The problem:
Restate word for word the lines below that run from the one holding "Given: Select 会員情報 in the user menu" through the one holding "This screenshot has height=334, width=868.", inclusive. Pictures don't belong in the copy.

Data shown:
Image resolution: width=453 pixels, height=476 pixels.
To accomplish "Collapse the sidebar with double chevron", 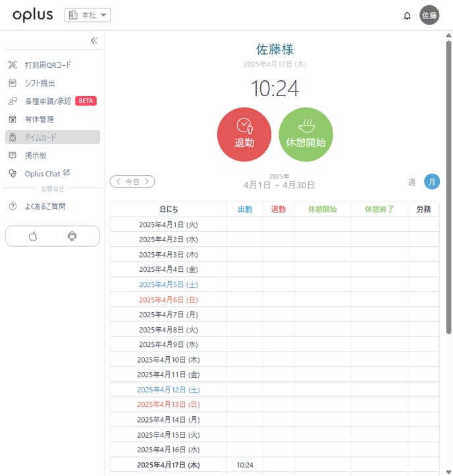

* * *

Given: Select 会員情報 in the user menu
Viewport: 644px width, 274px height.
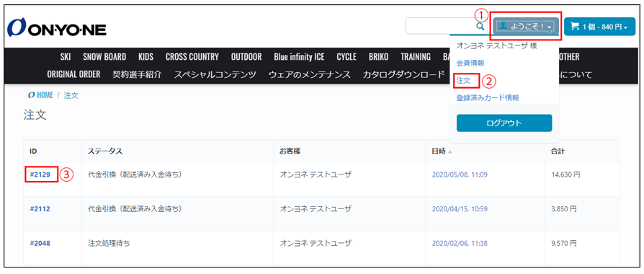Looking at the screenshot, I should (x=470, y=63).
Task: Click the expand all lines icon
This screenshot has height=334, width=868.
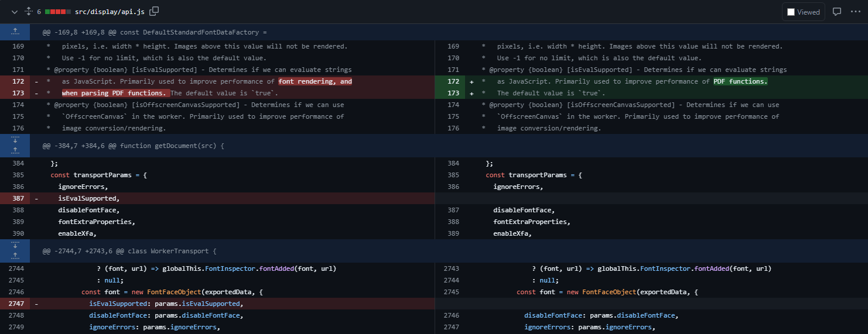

* * *

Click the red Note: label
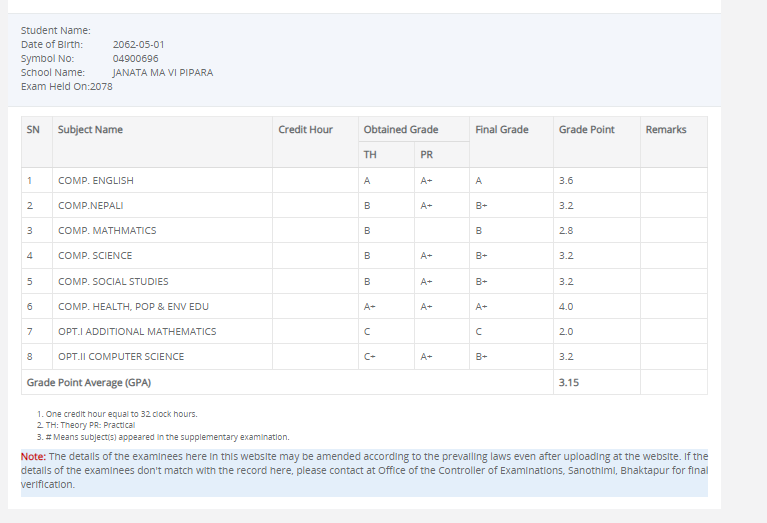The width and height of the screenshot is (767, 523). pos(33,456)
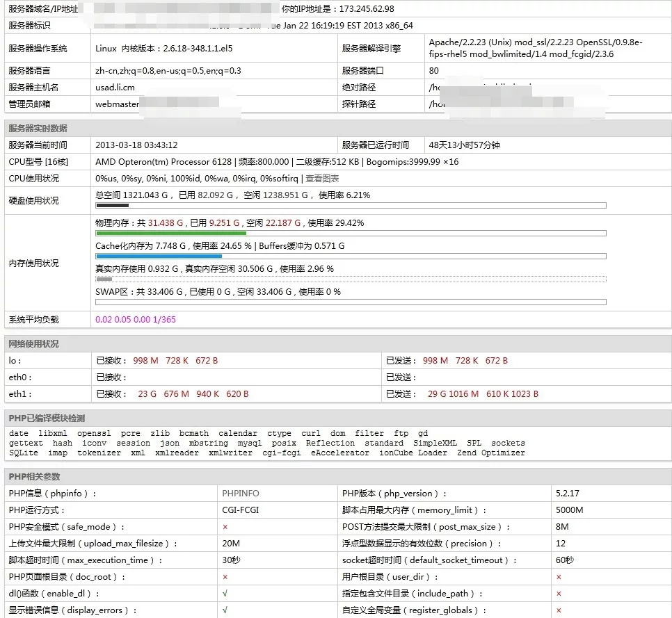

Task output:
Given: Select 会員情報 in the user menu
Viewport: 644px width, 274px height.
Looking at the screenshot, I should (x=470, y=63).
Task: Click the expand all lines icon
This screenshot has height=334, width=868.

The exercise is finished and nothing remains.